Cesarean or natural: an informed decision Cesarean or natural: an informed decision

Cesarean or natural: an informed decision

WITH YOUR BODY 2 February, 2018 Isabel Vallejo


The decision of how to give birth should not be taken lightly, nor is it something that should be influenced by a trend.

Medical advisor Arturo Cardona Ospina, OB-GYN and maternal-fetal medicine specialist

It is a big decision. The choice of how to give birth depends on each person’s situation and on an analysis of conditions; it is one that is reached after discussing with family members and doctors, after becoming well-informed and after receiving the results of tests taken during the pregnancy. More importantly, it is a decision that should be made with conviction to identify what is best for mother and child.

According to a statement by the World Health Organization (WHO) issued in 2015 on C-section rates, these procedures are effective for saving the lives of mothers and infants only when medically necessary. “For 30 years, healthcare professionals from around the world consider that the ideal rate for Caesarean sections should be between 10-15%”. Despite this, as the WHO registers, C-sections are becoming more common in both developed and developing countries.

In the opinion of OB-GYN and maternal-fetal specialist Arturo Cardona Ospina, the ideal situation is to deliver vaginally. But Cardona believes that a lot of education is needed for people to understand the benefits and risks of different types of deliveries: “When patients must make a decision as patients and doctors together we can base them on what is best for their situation”.

In this vein, receiving proper prenatal care is critical. “When a woman who has been informed during her pregnancy of the two forms of delivery comes to a medical facility to have her baby, it’s not the same as when she decides based on what she heard or read on the internet,” explains Dr. Cardona, medical advisor to the WHO/PAHO on perinatal morbidity and mortality.

Other issues to consider

As the OB-GYN states, infants that come into this world with a vaginal delivery experience less respiratory and infectious diseases as well as brain bleeding disorders. This occurs because during the delivery process, the baby is in contact with bacteria that is normally present in the birth canal for a significant amount of time, and, “When the baby is exposed to these substances, their immune system produces others that help protect them and are greatly beneficial during their first months of life”.

Also with this type of delivery, the patient is less likely to hemorrhage after birth, “The patient recovers faster. Some studies have even shown that breastfeeding is easier, as babies born vaginally latch better”.

Fitting the need

Certain conditions of the fetus also determine whether a C-section will be performed: if the head is up and buttocks are down (referred to as a breach presentation); if an ultrasound determines the fetus has an approximate weight of over 4,000 grams; and if there are any fetal growths conditions. Of course, “Not all babies that do not grow enough or are underweight are delivered with a C-section. It is important to understand that when a baby is underweight, their doppler echocardiography will influence whether a C-section or vaginal birth will be performed,” the specialist indicates.

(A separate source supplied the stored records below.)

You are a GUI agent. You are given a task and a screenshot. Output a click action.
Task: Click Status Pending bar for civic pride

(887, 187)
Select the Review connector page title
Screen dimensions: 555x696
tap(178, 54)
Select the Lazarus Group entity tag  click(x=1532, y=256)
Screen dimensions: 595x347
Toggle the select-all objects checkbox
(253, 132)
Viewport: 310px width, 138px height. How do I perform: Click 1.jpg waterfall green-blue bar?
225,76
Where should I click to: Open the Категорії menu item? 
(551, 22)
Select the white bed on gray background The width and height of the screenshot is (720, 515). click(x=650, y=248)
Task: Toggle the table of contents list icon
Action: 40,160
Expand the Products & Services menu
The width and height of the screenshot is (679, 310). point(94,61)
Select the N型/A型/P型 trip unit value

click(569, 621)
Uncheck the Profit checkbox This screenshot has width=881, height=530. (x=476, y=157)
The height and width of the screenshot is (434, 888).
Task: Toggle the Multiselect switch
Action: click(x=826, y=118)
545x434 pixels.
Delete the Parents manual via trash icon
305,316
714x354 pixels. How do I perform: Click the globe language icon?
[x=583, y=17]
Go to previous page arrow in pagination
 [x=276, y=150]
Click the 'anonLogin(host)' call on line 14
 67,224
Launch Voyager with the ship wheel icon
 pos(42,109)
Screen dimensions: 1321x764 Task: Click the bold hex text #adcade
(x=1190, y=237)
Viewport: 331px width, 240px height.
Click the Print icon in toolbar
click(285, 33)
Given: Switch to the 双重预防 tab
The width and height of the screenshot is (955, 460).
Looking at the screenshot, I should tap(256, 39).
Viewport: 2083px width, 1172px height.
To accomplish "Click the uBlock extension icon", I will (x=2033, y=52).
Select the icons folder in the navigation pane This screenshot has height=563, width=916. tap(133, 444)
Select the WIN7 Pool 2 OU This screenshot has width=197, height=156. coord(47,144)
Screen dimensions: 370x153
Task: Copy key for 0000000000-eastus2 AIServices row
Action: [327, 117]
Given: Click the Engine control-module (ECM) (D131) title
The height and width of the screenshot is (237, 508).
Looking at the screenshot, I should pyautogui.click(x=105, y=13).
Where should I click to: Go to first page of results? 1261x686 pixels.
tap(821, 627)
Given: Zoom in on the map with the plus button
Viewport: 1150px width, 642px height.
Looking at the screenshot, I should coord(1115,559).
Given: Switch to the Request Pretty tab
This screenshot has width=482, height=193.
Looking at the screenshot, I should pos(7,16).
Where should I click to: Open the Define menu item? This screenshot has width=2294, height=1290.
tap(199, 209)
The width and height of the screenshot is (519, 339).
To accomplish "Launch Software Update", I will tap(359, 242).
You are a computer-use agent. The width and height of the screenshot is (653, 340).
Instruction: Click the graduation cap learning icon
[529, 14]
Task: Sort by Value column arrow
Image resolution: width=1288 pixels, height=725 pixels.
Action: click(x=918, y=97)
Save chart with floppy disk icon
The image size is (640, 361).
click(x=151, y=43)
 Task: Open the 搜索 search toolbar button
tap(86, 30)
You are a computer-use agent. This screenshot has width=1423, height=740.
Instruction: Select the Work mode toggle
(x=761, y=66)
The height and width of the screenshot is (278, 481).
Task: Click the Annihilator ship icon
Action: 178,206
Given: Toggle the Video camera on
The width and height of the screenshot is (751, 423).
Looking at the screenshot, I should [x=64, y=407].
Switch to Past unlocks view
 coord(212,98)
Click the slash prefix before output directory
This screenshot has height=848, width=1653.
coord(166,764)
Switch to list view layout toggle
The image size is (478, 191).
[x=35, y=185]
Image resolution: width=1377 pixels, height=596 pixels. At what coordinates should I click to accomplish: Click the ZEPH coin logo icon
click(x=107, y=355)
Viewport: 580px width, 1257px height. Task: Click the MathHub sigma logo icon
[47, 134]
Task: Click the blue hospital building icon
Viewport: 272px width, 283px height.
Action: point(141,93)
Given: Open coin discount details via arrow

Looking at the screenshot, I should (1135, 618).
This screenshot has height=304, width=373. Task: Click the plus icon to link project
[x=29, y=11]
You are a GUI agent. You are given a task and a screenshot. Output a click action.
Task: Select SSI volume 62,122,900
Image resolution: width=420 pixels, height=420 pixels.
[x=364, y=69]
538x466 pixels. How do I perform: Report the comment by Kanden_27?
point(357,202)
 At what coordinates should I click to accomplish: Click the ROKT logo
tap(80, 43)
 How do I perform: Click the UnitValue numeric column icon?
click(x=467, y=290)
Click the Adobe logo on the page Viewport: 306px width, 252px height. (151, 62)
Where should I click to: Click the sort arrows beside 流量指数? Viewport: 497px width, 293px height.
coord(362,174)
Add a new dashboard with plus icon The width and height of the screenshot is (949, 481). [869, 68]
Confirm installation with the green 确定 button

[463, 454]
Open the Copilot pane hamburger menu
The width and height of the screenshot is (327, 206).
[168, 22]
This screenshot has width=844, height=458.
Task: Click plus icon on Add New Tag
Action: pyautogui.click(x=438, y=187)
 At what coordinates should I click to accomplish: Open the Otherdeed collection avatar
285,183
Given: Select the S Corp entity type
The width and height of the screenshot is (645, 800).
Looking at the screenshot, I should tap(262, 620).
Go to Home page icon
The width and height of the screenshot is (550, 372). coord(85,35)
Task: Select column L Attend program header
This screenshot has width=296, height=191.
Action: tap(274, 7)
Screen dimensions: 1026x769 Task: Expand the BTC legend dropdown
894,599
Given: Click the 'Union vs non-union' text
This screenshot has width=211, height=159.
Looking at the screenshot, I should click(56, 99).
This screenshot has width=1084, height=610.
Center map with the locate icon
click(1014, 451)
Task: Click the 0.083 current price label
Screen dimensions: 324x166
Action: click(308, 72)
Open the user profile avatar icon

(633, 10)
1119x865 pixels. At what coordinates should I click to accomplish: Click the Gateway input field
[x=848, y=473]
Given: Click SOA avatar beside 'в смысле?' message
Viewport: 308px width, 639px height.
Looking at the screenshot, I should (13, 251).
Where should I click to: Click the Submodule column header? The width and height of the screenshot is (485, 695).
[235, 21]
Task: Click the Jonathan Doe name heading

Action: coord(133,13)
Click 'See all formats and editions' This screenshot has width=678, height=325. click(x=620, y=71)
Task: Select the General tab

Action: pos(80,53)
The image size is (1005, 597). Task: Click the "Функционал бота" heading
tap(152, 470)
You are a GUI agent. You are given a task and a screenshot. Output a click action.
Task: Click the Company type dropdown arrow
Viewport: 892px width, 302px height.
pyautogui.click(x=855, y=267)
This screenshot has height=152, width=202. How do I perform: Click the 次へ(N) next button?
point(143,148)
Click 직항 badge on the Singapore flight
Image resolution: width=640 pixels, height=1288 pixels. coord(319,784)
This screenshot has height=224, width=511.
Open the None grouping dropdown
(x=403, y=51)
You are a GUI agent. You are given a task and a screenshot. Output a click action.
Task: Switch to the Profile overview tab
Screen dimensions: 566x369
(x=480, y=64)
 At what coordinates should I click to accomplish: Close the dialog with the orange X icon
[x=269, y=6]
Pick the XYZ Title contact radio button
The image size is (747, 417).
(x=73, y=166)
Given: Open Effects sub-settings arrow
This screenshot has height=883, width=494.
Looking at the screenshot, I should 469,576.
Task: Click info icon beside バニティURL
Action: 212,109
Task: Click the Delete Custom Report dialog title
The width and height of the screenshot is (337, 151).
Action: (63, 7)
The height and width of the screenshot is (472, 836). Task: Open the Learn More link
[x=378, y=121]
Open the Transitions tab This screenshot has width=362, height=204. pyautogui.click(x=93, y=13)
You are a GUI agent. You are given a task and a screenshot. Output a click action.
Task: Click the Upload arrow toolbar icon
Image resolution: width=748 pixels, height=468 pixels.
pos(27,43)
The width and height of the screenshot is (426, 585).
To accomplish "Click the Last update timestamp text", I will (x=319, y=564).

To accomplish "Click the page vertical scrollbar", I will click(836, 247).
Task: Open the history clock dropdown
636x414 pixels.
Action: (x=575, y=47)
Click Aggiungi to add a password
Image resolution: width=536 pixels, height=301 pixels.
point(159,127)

When the patient has already had two C-sections, a third birth will also have to be performed this way. “There are other types of conditions in this field that also require C-sections, such as having twins”.

When the decision is made to have a C-section, there is the added benefit that it eliminates the risk of certain injuries to the vaginal canal, which are unlikely in natural births if they take place at an adequate medical center in a correct manner,” the specialist specifies. There is also the benefit where the mother does not have to endure several hours of labor.

Potential complications

Unforeseen events may also cause plans to change and what was originally anticipated to be a natural birth may turn into a Caesarean. During labor, the condition of the fetus may become unstable or a placental abruption may occur (when the placenta detaches from the womb), requiring the physician to do a surgical procedure. Another possibility is for the birth to not progress and the patient may have to undergo surgery, referred to as an emergency C-section.

“C-sections happen in specific situations. But something that is happening is when people have more financial resources, they are quick to ask for a C-section because they believe that that it will be better. But this must be thoroughly analyzed”.

One of the risks of a C-section is infection at the incision. Dr. Cardona insists that certain ideas about C-sections need to be dismantled such them being better for diabetic patients or for patients with high blood pressure or heart disease. “The more diseases or risk factors a patient has, the better it is to have a vaginal birth. A C-section is also a condition we are adding to the patient; it is an added wound. And so the patient has to expend their immune system, their ability to coagulate and scar, and their energy as well, on a wound that we are creating”.

As the doctor affirms, reclaiming the vaginal delivery is a global trend and there is a need to provide education on it to the public. When it comes to making a decision, make a conscious one, keeping the health of mothers and babies in mind.

10%to 15% is the ideal rate that C-sections should be performed in the world, according to the WHO.